Soon after, I woke to discover our patio covered in ash, chew, spit, and more cigarette butts. Yes, it was as disgusting as it sounds. Luckily, it was the rainy season and the weather took care of most of the clean up within a couple days. Dave and I then went to have a talk with our neighbors two floors above us. This is when we discovered that they were college students. The parents of one of the roommates owned the place and were letting their daughter and a friend live there.
This experience started to open my eyes. Dave and I had always talked about one day buying a place for our kids to live in when they go to college, so we weren’t annoyed in principal, but it did bring up an interesting point.
If you are going to transplant your kids into a community where they do not fit, you have the responsibility to teach them well and check up on them. There should be a firm understanding before going into the situation that they are not living in a dorm. They have to respect their neighbors and the property. If they cannot do that, they will be evicted just like they would if their parents were not their landlords.
About a month ago, there was a glass either dropped or tossed onto our patio that broke a plastic pot. The danger that posed if someone had been out on the patio, terrified me. Especially since I will soon be bringing an infant out there with me. After that, I spoke with the homeowner’s daughter, asked her to clean it up and to take down an ashtray they had sitting on their railing that I was afraid also may fall.
A couple weeks ago, I found at least ten cigarette butts by our patio door directly under their balcony. I tried to call her, but there was no answer so I left a note on their door asking that they clean it up. It was a fairly polite note indicating that their ashtray (now kept on the balcony floor) may have tipped over. Then I got back downstairs and took a closer look. Our patio umbrella had burn marks on it and a couple holes, clearly from cigarettes that were still lit landing on it.

Extracted data entries
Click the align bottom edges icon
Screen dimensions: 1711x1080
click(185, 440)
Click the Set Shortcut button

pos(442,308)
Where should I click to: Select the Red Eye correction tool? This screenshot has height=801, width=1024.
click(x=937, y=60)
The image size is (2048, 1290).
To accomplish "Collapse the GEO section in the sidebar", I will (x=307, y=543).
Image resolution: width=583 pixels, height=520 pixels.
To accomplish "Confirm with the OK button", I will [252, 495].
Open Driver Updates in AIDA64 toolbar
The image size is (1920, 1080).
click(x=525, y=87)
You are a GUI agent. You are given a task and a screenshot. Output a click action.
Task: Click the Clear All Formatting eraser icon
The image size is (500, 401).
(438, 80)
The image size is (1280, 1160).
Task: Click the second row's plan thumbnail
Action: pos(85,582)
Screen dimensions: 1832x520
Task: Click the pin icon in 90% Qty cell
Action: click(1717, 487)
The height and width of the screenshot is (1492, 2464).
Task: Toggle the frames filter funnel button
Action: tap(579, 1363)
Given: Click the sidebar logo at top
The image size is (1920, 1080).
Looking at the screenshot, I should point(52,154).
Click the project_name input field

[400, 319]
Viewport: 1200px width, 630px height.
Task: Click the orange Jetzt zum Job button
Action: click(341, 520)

■ **Exercises**
(a) Duplicate the passage of the neighbor account from "This experience started" to "an interesting point.".
(b) In the neighbor account, what damage did the writer find on the patio umbrella?

■ **Exercise solutions**
(a)
This experience started to open my eyes. Dave and I had always talked about one day buying a place for our kids to live in when they go to college, so we weren’t annoyed in principal, but it did bring up an interesting point.

(b) Burn marks and a couple of holes from lit cigarettes landing on it.